Si en cambio contraía matrimonio, tendría el deber de compartir la vida conyugal con otras mujeres más, pues la poligamia era el régimen legal de los mexicas, donde cada hombre podía tener tantas mujeres cuantas pudiera mantener. Su deber era entonces atender al marido, el hogar, que por ser una de tantas, le correspondería alguna de las “casas chicas” del varón, educar a las niñas y tener siempre presente aquel resignado consejo que una madre azteca daba a su hija y que rescató fray Bernardino de Sahagún: “Si tu marido te da algún pesar, no le manifiestes tu desazón al tiempo de ordenarte alguna cosa, sino disimula por entonces y después dile mansamente lo que sientes, para que con tu mansedumbre se ablande y excuse el mortificante. No te afrentes delante de otros porque tú también quedarás afrentada. Si alguno entrase en tu casa a visitar a tu marido, muéstrate agradecida a la visita y obséquialo en lo que pudieres. Si tu marido fuere necio, sé tú discreta; si yerra en la administración de la hacienda, adviértele los yerros para que los enmiende; pero si lo reconoces inepto para manejarla, encárgate de ella y procura adelantarla cuidando mucho de las tierras y de la paga de los que en ella trabajaren; mira no se pierda alguna cosa por tu descuido”. ¡Estas mujeres mexicanas claro que merecen un monumento! Soportaron, aguantaron y resistieron la tiranía de sus padres, de sus hermanos y de sus maridos.

Y eso por lo que toca a las mujeres mexicas, porque si hablamos de las que pertenecían a otras naciones, además de padecer todo lo anterior, sus sufrimientos eran aún mayores. Las mujeres totonacas, tlaxcaltecas, huejotzingas o de cualquier otra nación que fuera enemiga de Tenochtitlan, serían consideradas como tributarias, dominadas por la guerra, sometidas para extraer de ellas no sólo mercancías y alimentos sino, sobre todo, cautivos: hombres para el sacrifico humano y mujeres para la esclavitud. Las madres que pertenecían a estas otras naciones vivían siempre aterradas de que en cualquier momento los mexicas les arrebatarían a sus hijos y a sus hijas; a los primeros les sacaban el corazón, luego colocaban su cabeza en el tzomplantli y el resto del cuerpo lo destazaban para repartirlo al pueblo con la finalidad de que fuera comido en el pozole. A las mujeres las llevaban a Azcapotzalco, al mercado de esclavos, donde eran adquiridas para que trabajasen como sirvientas en las casas aztecas. Quizá uno de los pocos privilegios que tenían las mujeres mexicas era que siempre contaban con una esclava de otra nación indígena, remoto antecedente del trabajo doméstico actual.

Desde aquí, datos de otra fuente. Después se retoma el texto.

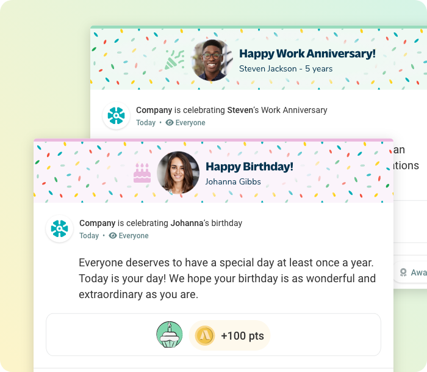Image resolution: width=427 pixels, height=372 pixels.
Task: Click 'Johanna Gibbs' name under birthday heading
Action: pyautogui.click(x=233, y=181)
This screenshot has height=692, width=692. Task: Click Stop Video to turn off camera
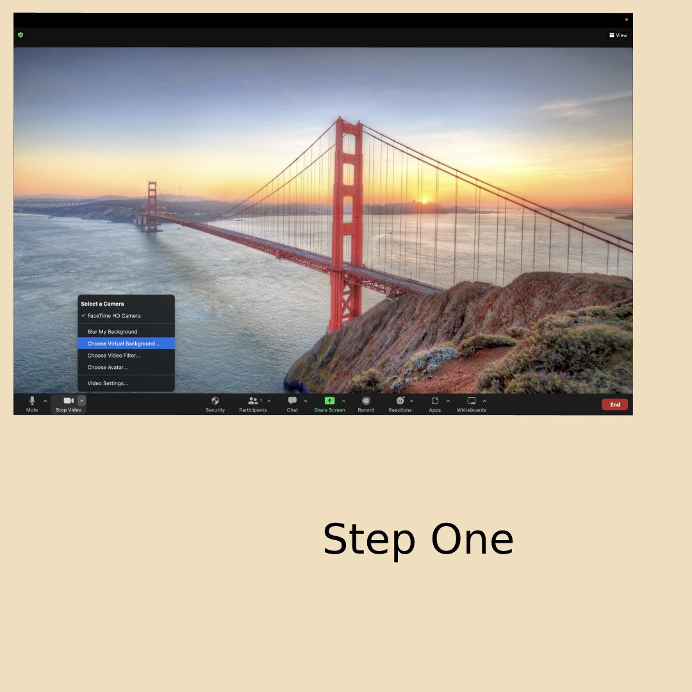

Por eso, trátese de una mujer mexica o de una mujer de cualquiera otra nación, yo le doy la bienvenida a esta idea, esperando que la obra escultórica, eso sí, esté a la altura y dignidad de la avenida más emblemática de la Ciudad de México. No soy experto en arte, pero esperaría que se trate de una obra bella que nos satisfaga a la mayoría; ojalá no resulte un adefesio. Pero reitero que yo puedo prescindir de ese Colón de Reforma porque prefiero visitar el de Buenavista, que es un monumento histórico auténticamente mexicano y, de seguro, me acostumbraré a mirar el nuevo monumento a la mujer prehispánica con la esperanza de que su presencia permita recordar aquella época de atrocidades cometidas en contra de las mujeres.

Por estas razones, concluyo, podemos despedirnos del Colón de Reforma, ya que al fin y al cabo tenemos otro monumento al Descubridor, pero propongo para sustituirlo la estatua de Doña Marina, llamada en su lengua originaria Malintzin o Malinalli, que se encuentra en el Museo de San Carlos. Me parecería la mejor elección: primero, porque se trata de una mujer nahua que sufrió al ser entregada como esclava a los mayas de Potonchan y que luego fue obsequiada a los españoles de Hernán Cortés; segundo, porque fue una mujer que decidió superar su condición y terminó siendo libre y reconocida; tercero, porque fue la protagonista femenina esencial de uno de los episodios fundacionales de nuestra patria, y cuarto, porque el artista que modeló esta estatua, allá por 1852, fue, precisamente, Manuel Vilar, ¡el mismo autor del Colón de Buenavista! De esta manera, a mi juicio, se resuelven atinadamente varias candentes cuestiones, pero además se embellece la ciudad y se dignifica la historia del arte mexicano.